I developed a testing methodology to overcome the pitfalls of A/B testing, while still rely on factual data it provides. Triple testing combo is an iterative testing process, that involves 3 parallel tasks in each iteration: lab based user experience testing, user interviews and A/B testing. Obviously you can use remote or undercover testing instead of lab based one, or to complement it, and instead of A/B testing you can use multivariate if need be.
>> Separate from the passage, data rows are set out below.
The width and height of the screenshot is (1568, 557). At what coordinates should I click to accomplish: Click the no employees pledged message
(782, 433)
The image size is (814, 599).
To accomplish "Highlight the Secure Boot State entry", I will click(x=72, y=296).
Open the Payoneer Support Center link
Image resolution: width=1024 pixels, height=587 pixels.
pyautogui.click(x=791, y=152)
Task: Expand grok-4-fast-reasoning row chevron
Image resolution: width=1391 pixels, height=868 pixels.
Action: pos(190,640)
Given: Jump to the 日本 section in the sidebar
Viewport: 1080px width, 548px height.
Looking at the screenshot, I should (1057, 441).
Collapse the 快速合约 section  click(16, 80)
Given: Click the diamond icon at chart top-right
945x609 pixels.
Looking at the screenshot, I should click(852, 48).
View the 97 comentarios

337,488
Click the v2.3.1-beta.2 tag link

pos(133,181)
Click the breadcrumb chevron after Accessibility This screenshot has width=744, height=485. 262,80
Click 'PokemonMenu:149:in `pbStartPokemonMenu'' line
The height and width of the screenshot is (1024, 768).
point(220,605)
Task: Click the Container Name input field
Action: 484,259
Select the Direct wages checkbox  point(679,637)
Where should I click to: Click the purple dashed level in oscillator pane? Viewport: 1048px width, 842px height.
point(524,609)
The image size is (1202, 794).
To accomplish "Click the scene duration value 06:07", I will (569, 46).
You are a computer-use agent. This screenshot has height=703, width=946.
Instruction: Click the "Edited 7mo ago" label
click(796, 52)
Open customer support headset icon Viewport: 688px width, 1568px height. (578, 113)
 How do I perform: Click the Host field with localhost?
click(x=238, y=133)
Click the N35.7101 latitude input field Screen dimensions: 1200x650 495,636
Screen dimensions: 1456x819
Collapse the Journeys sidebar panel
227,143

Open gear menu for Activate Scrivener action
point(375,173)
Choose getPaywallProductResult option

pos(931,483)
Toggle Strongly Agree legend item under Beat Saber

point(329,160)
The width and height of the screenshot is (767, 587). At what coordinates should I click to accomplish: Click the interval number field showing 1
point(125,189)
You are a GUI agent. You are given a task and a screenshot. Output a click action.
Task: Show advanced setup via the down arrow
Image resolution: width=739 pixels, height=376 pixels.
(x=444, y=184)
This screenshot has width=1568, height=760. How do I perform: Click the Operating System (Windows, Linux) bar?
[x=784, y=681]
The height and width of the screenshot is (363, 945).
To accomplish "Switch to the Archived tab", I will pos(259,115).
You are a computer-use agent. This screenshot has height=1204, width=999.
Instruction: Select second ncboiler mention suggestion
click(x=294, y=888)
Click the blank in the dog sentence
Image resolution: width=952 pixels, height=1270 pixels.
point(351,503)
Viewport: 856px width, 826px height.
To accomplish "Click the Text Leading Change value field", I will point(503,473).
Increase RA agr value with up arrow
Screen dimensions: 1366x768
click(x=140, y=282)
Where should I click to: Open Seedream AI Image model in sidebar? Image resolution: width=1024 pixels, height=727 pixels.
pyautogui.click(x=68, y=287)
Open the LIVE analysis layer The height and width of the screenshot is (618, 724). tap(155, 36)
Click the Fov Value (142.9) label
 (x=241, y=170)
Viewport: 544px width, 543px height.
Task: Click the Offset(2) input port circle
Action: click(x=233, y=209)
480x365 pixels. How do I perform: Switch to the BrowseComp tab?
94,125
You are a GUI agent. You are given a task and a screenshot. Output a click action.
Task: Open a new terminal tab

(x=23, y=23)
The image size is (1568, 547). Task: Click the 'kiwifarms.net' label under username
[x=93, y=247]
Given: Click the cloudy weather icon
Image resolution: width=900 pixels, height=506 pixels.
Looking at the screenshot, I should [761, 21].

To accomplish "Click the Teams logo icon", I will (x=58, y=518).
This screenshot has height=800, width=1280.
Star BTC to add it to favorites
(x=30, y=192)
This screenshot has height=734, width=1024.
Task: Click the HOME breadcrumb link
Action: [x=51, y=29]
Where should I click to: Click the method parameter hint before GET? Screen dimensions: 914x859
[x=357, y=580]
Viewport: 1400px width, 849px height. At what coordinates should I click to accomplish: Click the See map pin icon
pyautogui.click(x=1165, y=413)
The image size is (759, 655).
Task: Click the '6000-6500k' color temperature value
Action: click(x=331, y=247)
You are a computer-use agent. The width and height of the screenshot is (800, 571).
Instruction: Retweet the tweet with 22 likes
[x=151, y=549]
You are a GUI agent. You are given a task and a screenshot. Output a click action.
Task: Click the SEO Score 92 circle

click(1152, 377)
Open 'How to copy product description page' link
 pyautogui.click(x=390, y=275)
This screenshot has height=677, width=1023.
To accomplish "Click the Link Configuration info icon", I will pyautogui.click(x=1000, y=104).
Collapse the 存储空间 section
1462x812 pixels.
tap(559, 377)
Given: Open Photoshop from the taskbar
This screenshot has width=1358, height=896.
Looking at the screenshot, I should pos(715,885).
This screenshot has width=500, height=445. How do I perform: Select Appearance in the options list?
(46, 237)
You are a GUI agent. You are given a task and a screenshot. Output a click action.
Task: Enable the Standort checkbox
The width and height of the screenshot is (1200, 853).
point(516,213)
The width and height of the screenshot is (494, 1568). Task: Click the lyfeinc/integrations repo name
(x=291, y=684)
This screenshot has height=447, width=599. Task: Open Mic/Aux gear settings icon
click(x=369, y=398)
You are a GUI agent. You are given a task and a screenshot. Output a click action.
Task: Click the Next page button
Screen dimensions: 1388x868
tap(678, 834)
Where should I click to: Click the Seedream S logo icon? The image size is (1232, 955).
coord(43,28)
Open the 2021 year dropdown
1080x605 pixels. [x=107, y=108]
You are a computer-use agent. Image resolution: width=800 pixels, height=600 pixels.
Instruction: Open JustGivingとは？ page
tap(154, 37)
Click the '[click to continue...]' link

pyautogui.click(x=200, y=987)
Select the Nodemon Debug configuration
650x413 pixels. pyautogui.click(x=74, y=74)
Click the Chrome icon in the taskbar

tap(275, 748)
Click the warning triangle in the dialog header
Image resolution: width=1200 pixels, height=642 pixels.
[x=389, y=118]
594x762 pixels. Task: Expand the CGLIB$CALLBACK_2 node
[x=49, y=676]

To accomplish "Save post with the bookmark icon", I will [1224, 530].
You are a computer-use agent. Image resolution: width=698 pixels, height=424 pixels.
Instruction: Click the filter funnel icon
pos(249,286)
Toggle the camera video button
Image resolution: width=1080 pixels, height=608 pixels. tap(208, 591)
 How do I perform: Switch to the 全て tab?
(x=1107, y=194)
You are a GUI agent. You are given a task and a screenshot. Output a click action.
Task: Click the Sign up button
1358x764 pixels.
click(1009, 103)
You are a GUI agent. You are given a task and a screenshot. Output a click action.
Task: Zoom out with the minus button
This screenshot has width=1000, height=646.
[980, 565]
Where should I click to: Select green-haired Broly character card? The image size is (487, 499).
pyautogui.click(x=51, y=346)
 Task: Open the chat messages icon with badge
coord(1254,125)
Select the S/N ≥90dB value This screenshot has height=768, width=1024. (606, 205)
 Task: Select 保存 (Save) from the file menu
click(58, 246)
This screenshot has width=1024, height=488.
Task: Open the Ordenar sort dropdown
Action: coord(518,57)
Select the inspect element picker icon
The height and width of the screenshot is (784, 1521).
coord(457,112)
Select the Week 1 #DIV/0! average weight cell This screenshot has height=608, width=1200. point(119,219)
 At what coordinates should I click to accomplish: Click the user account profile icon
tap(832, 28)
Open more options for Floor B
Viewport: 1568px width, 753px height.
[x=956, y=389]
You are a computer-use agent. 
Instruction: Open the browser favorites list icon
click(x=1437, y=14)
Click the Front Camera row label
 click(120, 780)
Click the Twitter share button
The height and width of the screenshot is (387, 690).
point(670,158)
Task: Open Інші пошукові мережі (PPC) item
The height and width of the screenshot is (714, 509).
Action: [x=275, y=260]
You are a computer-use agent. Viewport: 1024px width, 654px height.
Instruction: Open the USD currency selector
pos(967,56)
If there is interest, I will write an article about it in the near future, but as a summary I can tell you that the triple testing combo constrains the A/B tests to the broader picture, the lab testing and the interviews provide a deeper understanding of the user experience. With the combo you must test variants of a page against each other, not minor details like the color of a button. The A/B tests will not proliferate out of control, while the subjective nature of the user interviews and small sample lab tests will be complimented by the numerical evidences provided by the A/B tests.

Futuresight

Nowadays we experience the golden age of A/B testing, and most companies consider it as a magical solution that can be used to eliminate the debates from usability, conversion optimization and UX. It provides data, and we live in an age, where senior managers and decision makers hoard data like mythical dragons used to hoard gold. I’m sure, that soon a knight in shining UX armor will bring a solution that puts A/B testing in its place. Popularizing triple testing combo is my quest, but I would gladly abandon it, if you could show me a better way. If you have a better solution, don’t hesitate to comment, or write a follow-up article.

W. Szabó Péter

Ronny Kohavi‘s reply to my article: Response to: 5 reasons why you should be skeptical about A/B testing

July 31st, 2014 Reply

Chris Schmidt

Strange. Any good testing professional will tell you everything said in this article without the odd grudge seemingly held against the scientific method. Because that’s what a well designed A/B test is, it’s good science. But good science requires creativity so it’s not an either/or proposition. I understand the point of the article (use a web analytics 2.0 methodology) but the article itself seemed to be motivated by something personal. All I know is when there’s real money on the line nothing beats a well designed and executed A/B test. In the digital realm we are lucky to be able to run tests where we can control for virtually every variable.

August 4th, 2014 Reply

W. Szabó Péter

Thanks a lot for the comment Chris. I don’t have a grudge against A/B testing, and especially not against scientific method. Skepticism (for me) means recognizing that results of A/B tests are not always beyond doubt and they don’t provide certain knowledge, at least not alone. That is why I propose the triple testing combo, that contains A/B testing without solely relying on it. I think that this combo beats A/B testing alone, because it adds a lot of value to it, while not abandoning the practice.
August 4th, 2014 Reply

David Leese

Hi Peter, Very interesting article. Here’s my response (and please take it kindly :-))
http://davechessgames.blogspot.com/2014/08/i-am-power-tool-ab-skeptic.html

August 14th, 2014 Reply

W. Szabó Péter

Wow, thanks a lot! Great parody, I love it. The Power Tool analogy is great. I laughed so hard. 😀 Very well written!
August 14th, 2014 Reply

Chris Hedick

I would respectfully disagree with most of this, I do optimization and testing for large companies and I apply both creativity and scientific statistical methods and I have seen the results. I do agree that the most successful tests are “no brainers” like increasing visibility of CTA buttons and the like, but I have seen many cases where small changes have had significant impact. I made a half dozen changes to a product comparison engine – basically making copy and images look slicker and more professional and saw a 15% lift in add to cart clicks.

August 22nd, 2014 Reply

W. Szabó Péter

Thanks a lot for your comment Chris. Well done increasing add to cart click by 15%, that is a nice achievement. But I would respectfully say, that this only proves that you are good in your job. I never said A/B tests are useless or pointless. I just wrote an article to show people a more skeptical point of view in case of A/B testing. As David Leese masterfully compared power tools to A/B testing, I can follow the analogy in saying, that even if you can cut down a forest with a chainsaw, that does not mean that you should handle chainsaws carelessly or without due skepticism.
August 22nd, 2014 Reply